→ PROVIDED TEXT
..........

Amid growing concerns about the impact of unhealthy lifestyles and poor eating habits amongst Chinese consumers, the autumn season has seen multiple products targeting health-conscious consumers entering the market. The trend is reflective of findings from Mintel’s recent research into consumers’ attitudes to health that established being healthier is the number one priority for urban Chinese consumers. 98% of those surveyed said their top priority in the next year is to eat a healthier diet, with exercising more coming in a close second at 97%.
The research found that in the past year 58% of those surveyed had started to eat more healthy fruit and vegetables, while 50% have cooked at home more in a bid to achieve a healthier diet. Conversely two-thirds of respondents (69%) admitted to failing to cut the amount of desserts and snacks they eat.
Tellingly, consumers also demonstrated greater awareness about food safety and ingredients. 52% of urban Chinese consumers now check food labelling before purchase, with food preservatives, harmful colorants and other added ingredients being cited as the factors they are paying most attention to.

..........

→ SUPPLIED MATERIAL
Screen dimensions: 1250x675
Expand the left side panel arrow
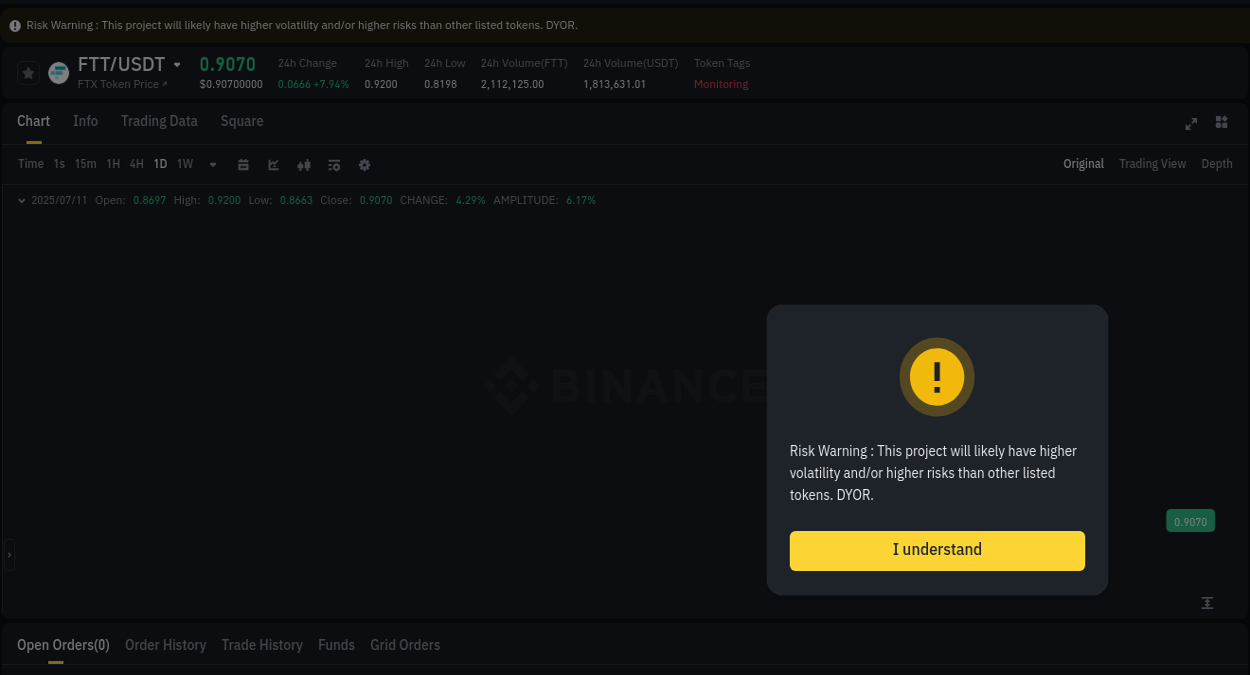click(8, 557)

..........

→ TASK SET
1 - Write out the passage on Chinese consumers' health priorities from the part that opens with the words containing "Amid growing concerns" and closes with "second at 97%.".
2 - Give every figure written with a percent sign in the passage on Chinese consumers' health priorities.
3 - Proceed with the passage on Chinese consumers' health priorities, starting after its final sentence.
The listing that comes after the passage on Chinese consumers' health priorities is not needed for any of this work.

→ EXPECTED OUTPUTS
1 -
Amid growing concerns about the impact of unhealthy lifestyles and poor eating habits amongst Chinese consumers, the autumn season has seen multiple products targeting health-conscious consumers entering the market. The trend is reflective of findings from Mintel’s recent research into consumers’ attitudes to health that established being healthier is the number one priority for urban Chinese consumers. 98% of those surveyed said their top priority in the next year is to eat a healthier diet, with exercising more coming in a close second at 97%.

2 - 98%, 97%, 58%, 50%, 69%, 52%

3 -
“Driven by rising incomes and the growing availability of imported and packaged foods, there are more food choices available than ever for Chinese people. Consumers are therefore paying greater attention to ingredients and what exactly they are eating in a bid to make healthier lifestyle choices,” says Laurel Gu, Senior Consumer Research Analyst for Mintel. “With this increased consciousness, there is an opportunity for brands to offer healthier alternatives that tap into this appetitive for ‘cleaner living’ and food products”.
This shift to all natural “cleaner” food is part of a larger trend throughout China’s consumer goods market towards promoting healthier alternatives. The research demonstrated significant interest in all products supported by claims or suggestions relating to health – including those household products and cosmetics associated with health and natural benefits.
Mintel observed three key trends being adopted by brands to capitalize on this general shift:
‘Minus’ Propositions: By removing ingredients perceived to be harmful, such as preservatives (in food products), or chemicals that are perceived to be pollutants or hazardous in the case of household goods, these products aim to assure consumers that they can receive the same functionality without perceived harmful effects coming from an ingredient common to the product. This season’s mooncake innovations, with low sugar and more natural fillings, fall into this category.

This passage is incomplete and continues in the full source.